• **What this task involves**
Restate word for word the lines of the material below, from the line with "Task: Click the" to the line with "Viewport: 1512px width, 787px height.", both lines included, and no others.

• **Task inputs**
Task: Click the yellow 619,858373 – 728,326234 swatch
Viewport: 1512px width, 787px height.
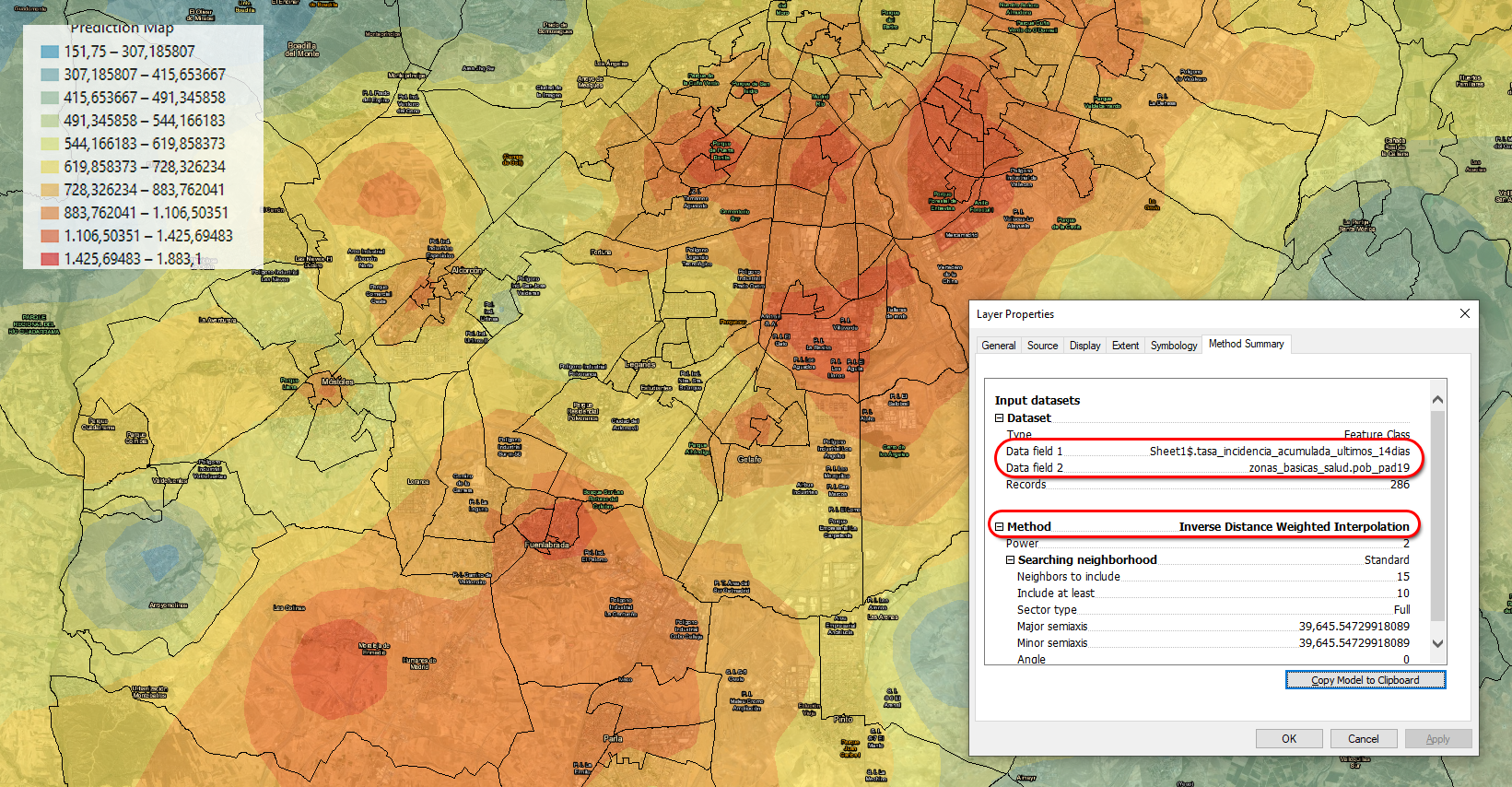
* * *
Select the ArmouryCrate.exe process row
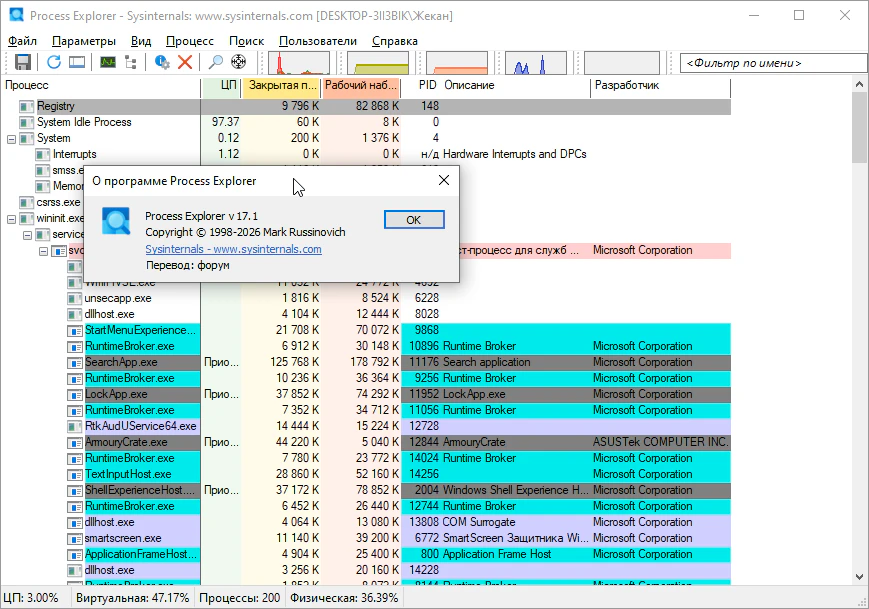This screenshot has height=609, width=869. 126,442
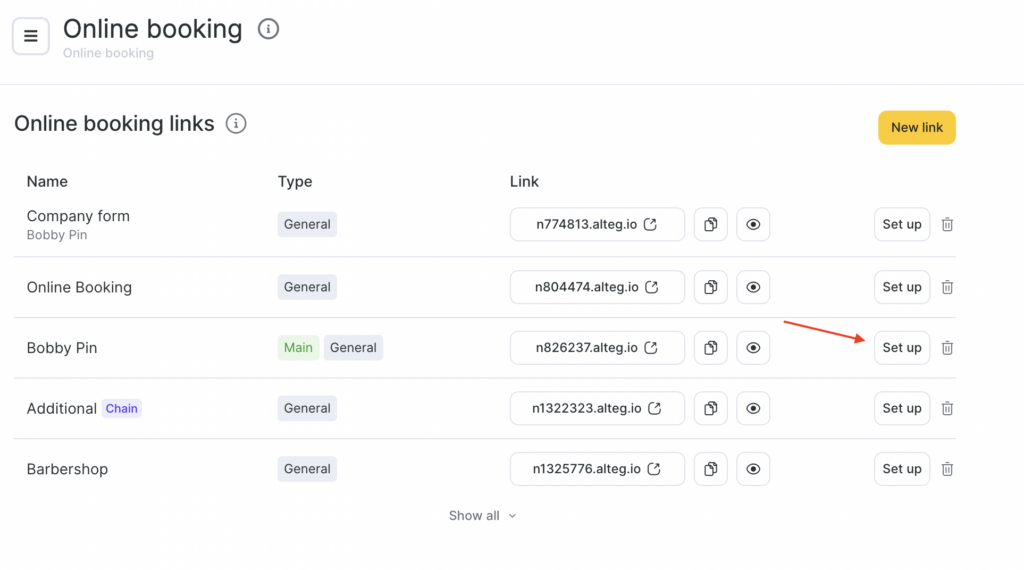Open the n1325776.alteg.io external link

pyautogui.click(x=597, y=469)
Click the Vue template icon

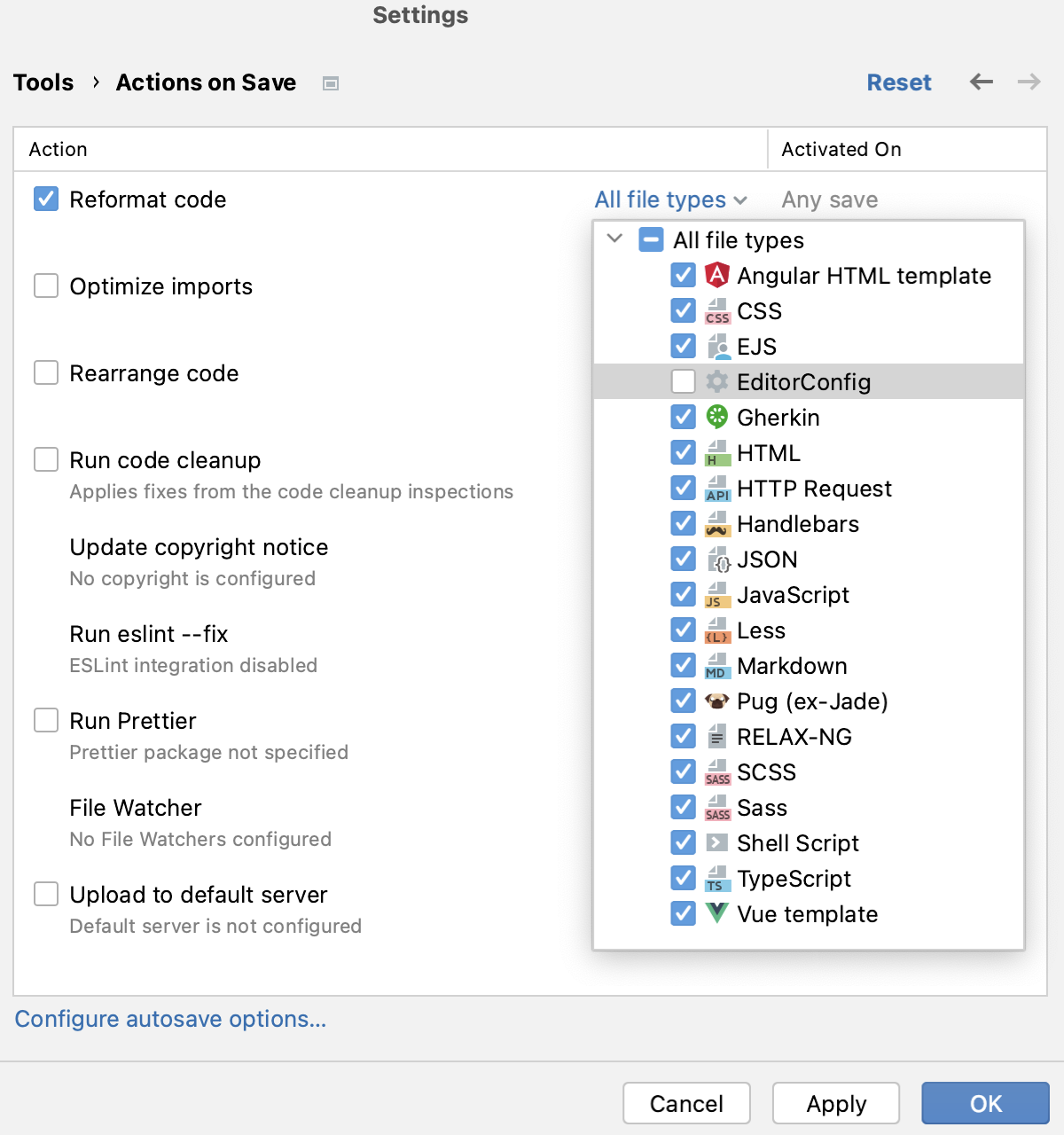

• **Response**
Task: Click the yellow 619,858373 – 728,326234 swatch
Viewport: 1512px width, 787px height.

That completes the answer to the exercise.